Monday, September 16, 2013

A New, but Really Old, Vision for the Humanities

Disclaimer: This rethinking is for a Christian college/university setting. I cannot claim to speak for those parts of the Western humanistic tradition that aren't Christian.

Teaching the Humanities in today's academy can be hard. We are, essentially, teaching a history of Western civilization to many who have been so divorced from a pre-Enlightenment past that we seem to be nothing more than bemusing antiquarians. Why does the Theogony matter? Who cares about Homeric understandings of hospitality? Does it really matter that Roman social classes were based on an honor/shame dynamic? Everyone knows there aren't nine levels of Hell and so few of us live in Florence, so why read Dante? etc. Most of all, aren't these things in the past? We live in an ahistorical world, one that believes we have left home, so to speak, and that has made all the difference in our wild, wonderful, and utopian modern world.

And here the most bizarre element in student (and, I would argue, public and political) thinking comes out: we often reject the past because they didn't have it together, like we do. But, we don't have it together. The last century was the most violent in human history, with most of the deaths being administered by governments on their own people. So much for the equity and justice that will come from breaking old kinship ties and establishing the nation-state (this, of course, is not to argue that the nation-state has not brought some good things -- it is, however, to argue against the bizarre myopic utopianism that still accompanies pretty much anything out of the Enlightenment, even if it has been uniformly bad). We refuse, possibly because we are afraid to fall into in anomic Void, to see that the Emperor has no clothes, much less to call him on it (one risks being a "premodern" or a "fundamentalist" if this is attempted). It is precisely the power of the Humanities to bring on a clarity of vision that allows us to call things what they really are. Plato's Allegory of the Cave is apropos here: all that we see is not necessarily the true reality.

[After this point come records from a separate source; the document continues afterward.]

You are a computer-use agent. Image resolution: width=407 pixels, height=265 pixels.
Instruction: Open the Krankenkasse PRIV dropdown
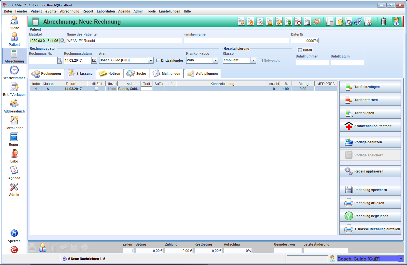coord(216,60)
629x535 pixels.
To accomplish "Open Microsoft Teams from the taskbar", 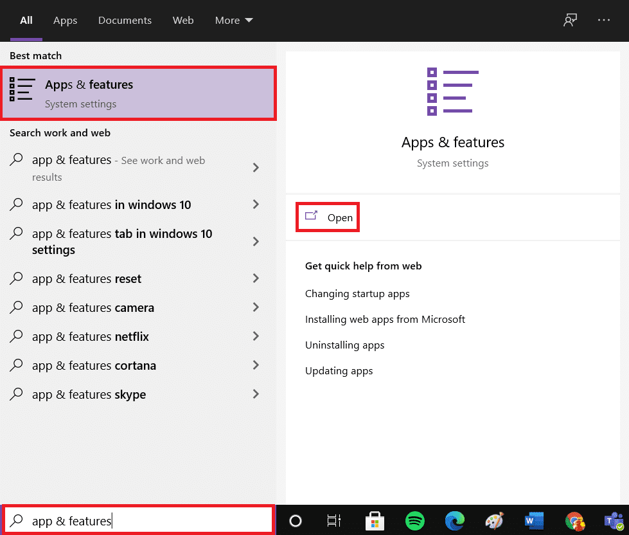I will 614,521.
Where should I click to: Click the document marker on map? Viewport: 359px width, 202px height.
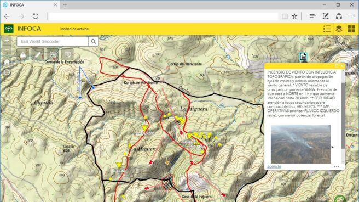pos(303,57)
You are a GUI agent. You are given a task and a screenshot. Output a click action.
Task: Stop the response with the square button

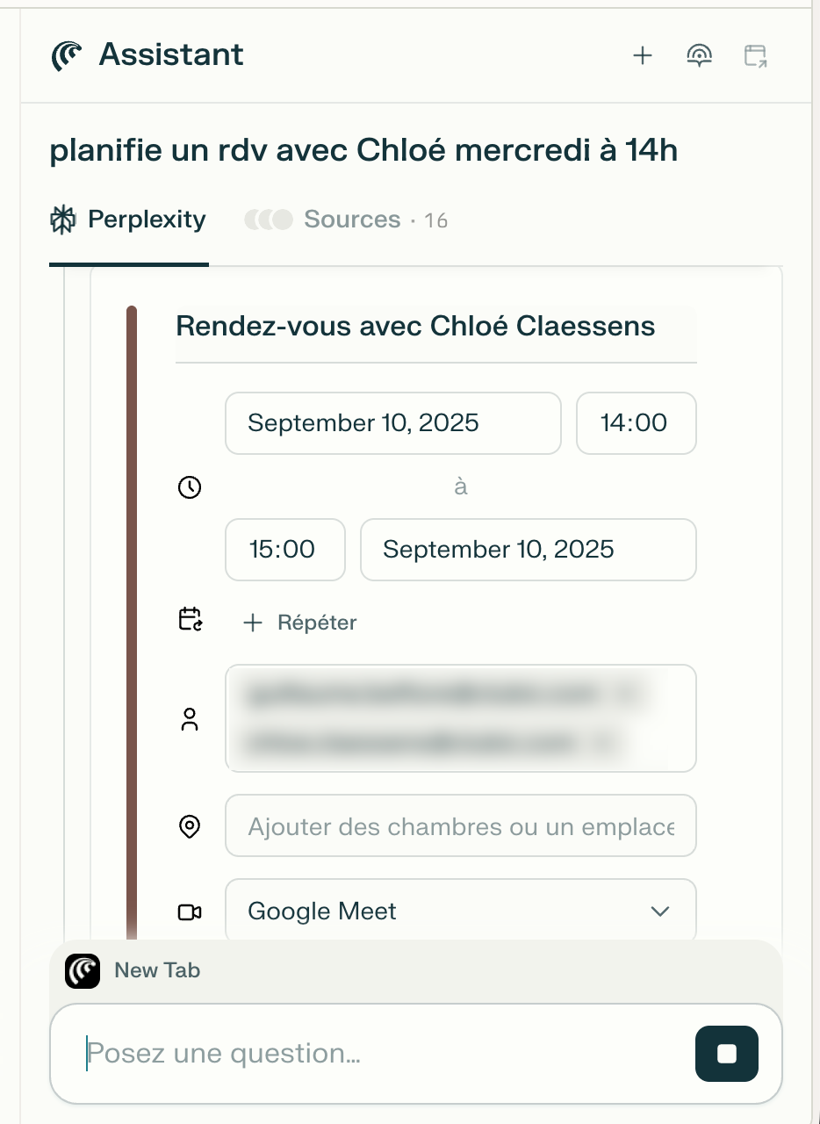point(727,1054)
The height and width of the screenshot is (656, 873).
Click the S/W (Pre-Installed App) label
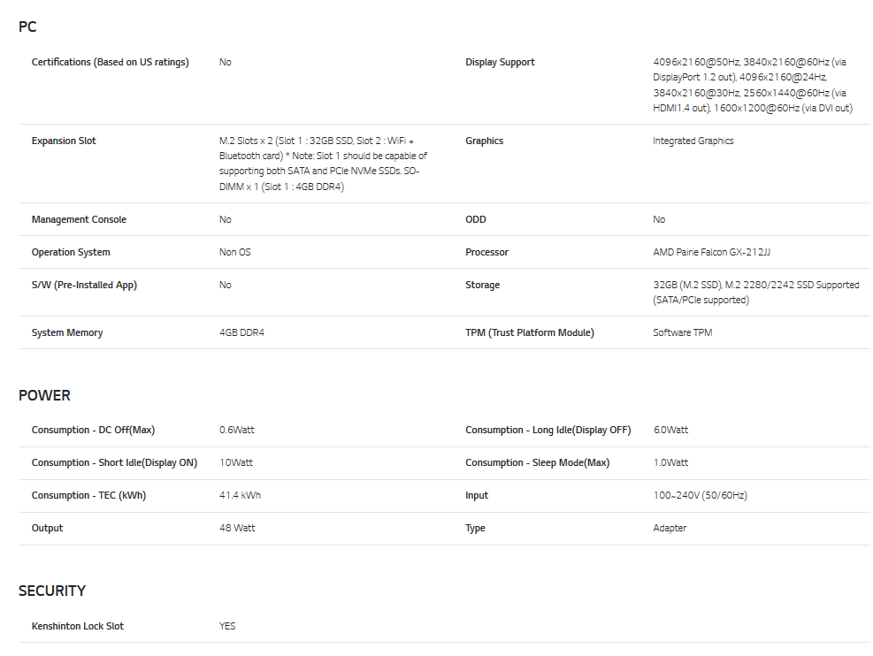click(x=84, y=286)
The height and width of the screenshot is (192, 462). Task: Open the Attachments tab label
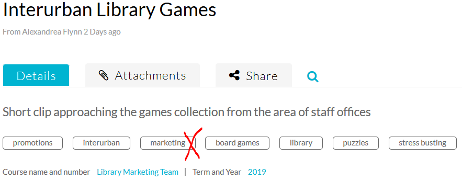click(x=150, y=76)
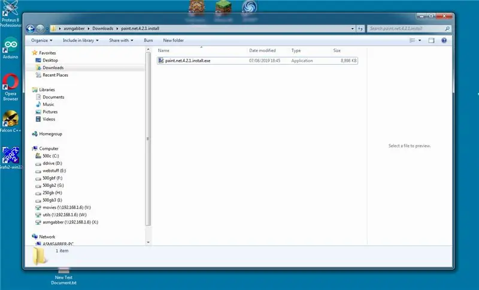This screenshot has width=479, height=290.
Task: Change view using the views icon
Action: coord(412,40)
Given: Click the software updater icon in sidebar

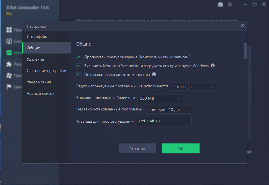Looking at the screenshot, I should click(x=9, y=41).
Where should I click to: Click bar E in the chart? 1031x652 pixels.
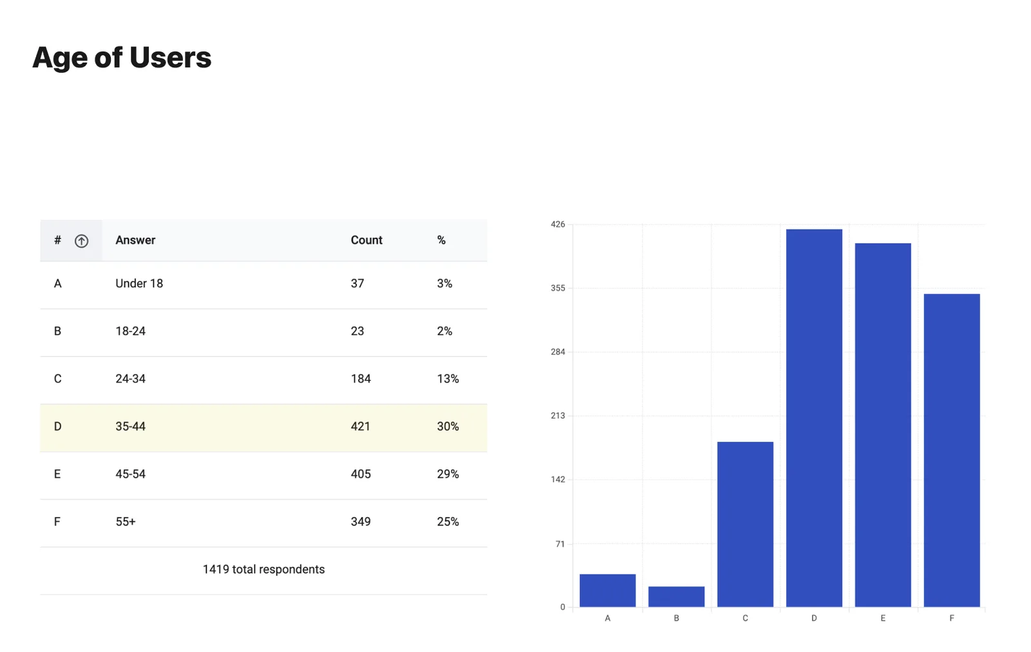[883, 425]
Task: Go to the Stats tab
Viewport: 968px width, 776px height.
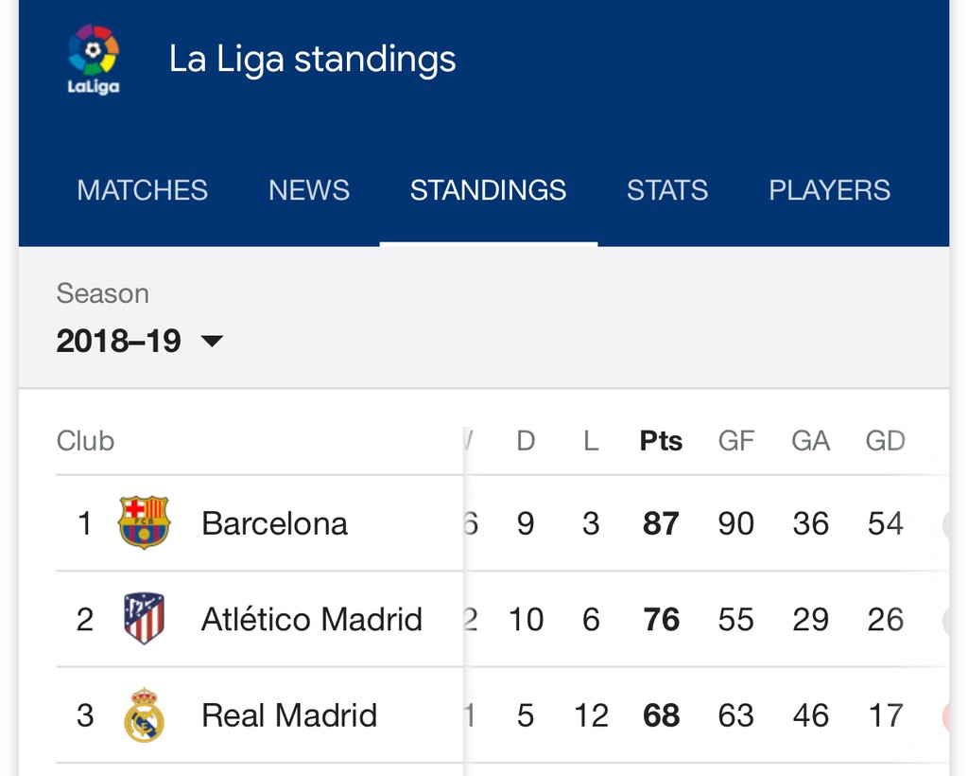Action: (x=667, y=190)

One of the greatest problems, though, is our way of teaching the Humanities as history. We bow to modern standards of what history should look like, how it should be told, and we wonder why students have no interest. History, alas, means very little to people, unless if it can be connected to aliens. I don't think we should abandon history, but it cannot be the framework in which we tell the story of Western Civilization. Part of the reason for this is because we lack a cogent Christian philosophy of history. While linear progression theories, popularized I'm told by St. Augustine, seem to make some sense, they fail for two reasons: 1) we disagree about what the ending will look like (pre-, post-, a- mill, for example) and this makes telling the story incoherent (see, for example, what happened to the show Lost, both before they knew what ending they were making and then after they determined a milquetoast finale) and 2) linear progression assumes, implicitly, a "betterification" of the world, that is, we have surpassed our elders and so can learn only from their mistakes (if that). I see this last one a lot in many Protestant views of Church History, calling the Fathers the "Church Babies" for instance, or in generally thinking that the Reformation put the Fathers right where they had erred (especially when they cannot hold a candle to the holiness of the martyrs and confessors). Until we rectify these things, our teaching of Humanities as an essentially historical discipline will fail.

Instead, let me harken back to a formula that still has some cultural cachet, goodness:beauty:truth. All Western humans, and Christians especially, have some sort of sense of these things. Yes, our understanding of each of them is hindered by emotivism, but often we attempt to reach beyond ourselves in getting a grip on them. The Western tradition could be classified as the search for these things, whether as universals (Plato), as discrete units (Aristotle), or as participation in the logoi of the Logos (Maximos). What that might mean, in practical pedagogical terms, is this:

Goodness is the study of philoethikos, of "love of ethics": each student would receive a grounding in the various questions about what it means to live a good, successful, pleasant life that reaches the human telos of glorification in Christ.

Beauty is the study of philokalia, of "love of beauty": each student would receive a grounding in the various questions of what it means to ascertain and use (in the Augustinian sense) beauty, aesthetics, proportion, and cultural artifacts.

Truth is the study of philosophy, of "love of wisdom": each student would receive a grounding in the various questions of what it means to connect to that which makes the world work on the human level, whether through asking questions about society, about human constitution, or about the "natural sciences."

It is possible to make this a three-course sequence, one leading to the other. They could be treated historically, or they could be treated in a "classics" or "Great Books" way. But they would, in a Christian setting, end in philotheos, or "love of God" in which we see how these things all are gifts from the Divine Benefactor who created all beauty, goodness, and truth so that He might sacramentally unite us to Himself in Jesus Christ. Theology, that is the study of God through prayer and ascesis, would take her rightful place as the apex of the sciences that transcends all science: for we must know God through created means while still knowing that He transcends all created categories.